俺は漆黒の闇のなか、音の聞こえる方向に顔を向けた。捨てたはずの掛け時計が、闇のなかに青白く浮かび上がっていた。だが、その文字盤の数字は逆に並んでいる。12、11、10、9・・・、と。その逆配列の文字盤のうえを、秒針が時を刻みながら進んでいく。カチ、カチ、カチ、カチ・・・、と。11、10、9・・・、5、4、3、2・・・、と。

そして時計の秒針が"0"になった瞬間、ベッドのしたから乱れた長髪の血まみれに焼け爛れた顔の女が這い上がってきて俺の首を絞めた。叫ぼうとしたが全身が金縛りとなり、喉がひきつって声が出なかった。部屋の片隅が赤い光に染まり、小さな焔がゆれて見える。もがこうとするが金縛りで体が動かない。首を絞められ続け意識が遠のきそうになる。部屋を赤く染める焔はおおきくなり、焼けた匂いがただよってくる。

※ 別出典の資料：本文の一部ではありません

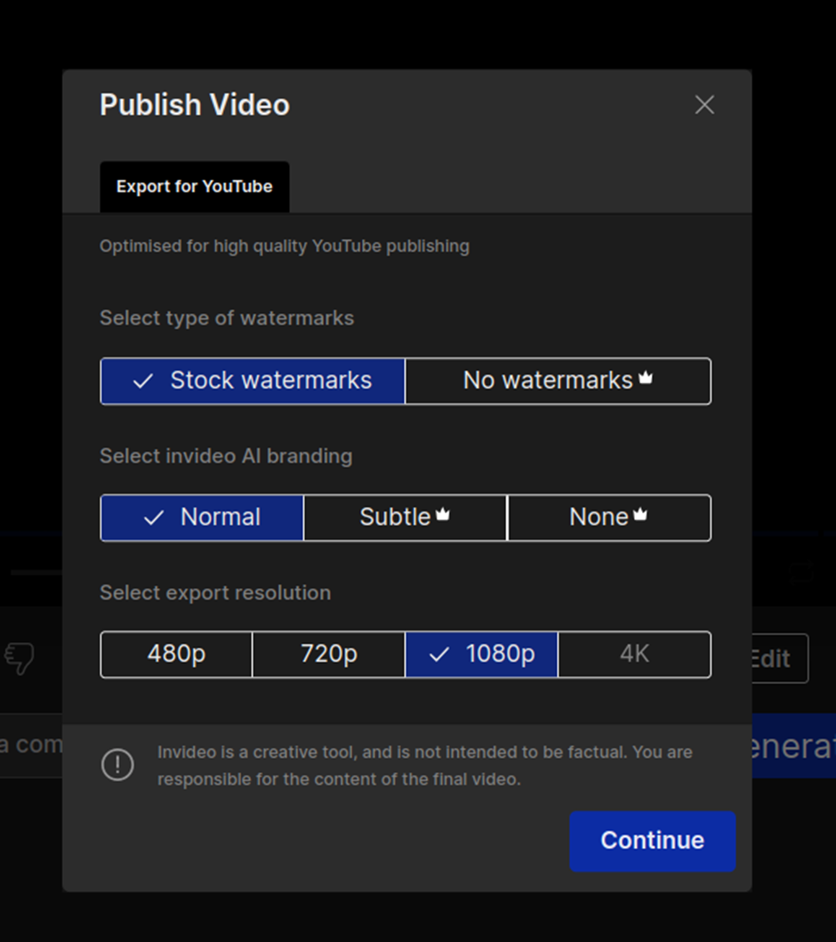Switch branding to Subtle
The height and width of the screenshot is (942, 836).
click(x=406, y=518)
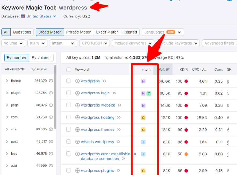Toggle the eye icon for theme group
This screenshot has height=175, width=237.
51,81
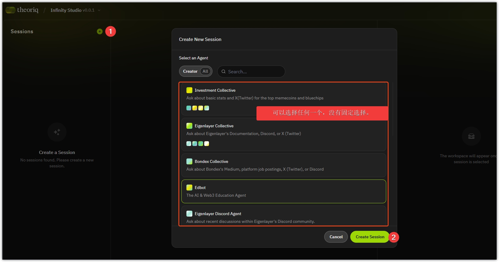
Task: Click the agent list scrollbar
Action: tap(393, 110)
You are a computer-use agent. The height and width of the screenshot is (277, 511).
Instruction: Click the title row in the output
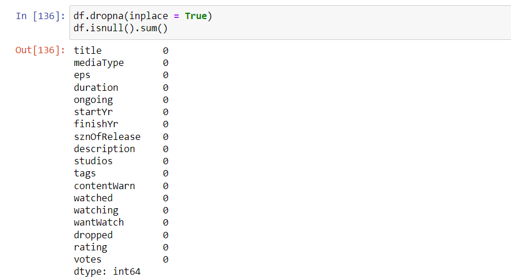[x=87, y=51]
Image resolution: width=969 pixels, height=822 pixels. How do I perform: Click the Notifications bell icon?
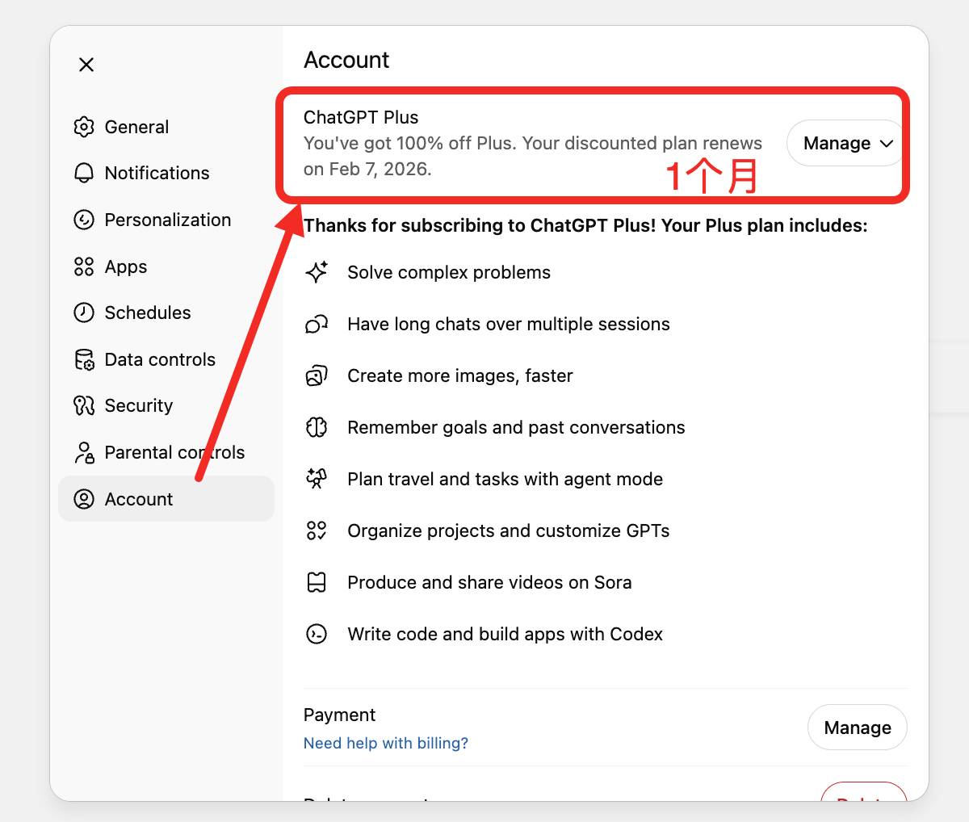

ふと、金縛りが解け、体が動いた。叫びながら部屋から飛び出す。アパートの階段を転げ落ちそうになりながら駆け下り、裸足のまま夜中の路地を走った。ふりむくと、俺の住んでいたアパートの方の夜空はオレンジ色に染まり、黒煙と焔が激しく吹きあがっていた。

俺の住んでいたアパートは全焼し、隣室の会社員を含め、6人の焼死者を出した。出火元の住居者である俺は、偽装失火・・・焼身自殺未遂によって巻き添えの焼死者を出した容疑で、現在、取り調べを受けている。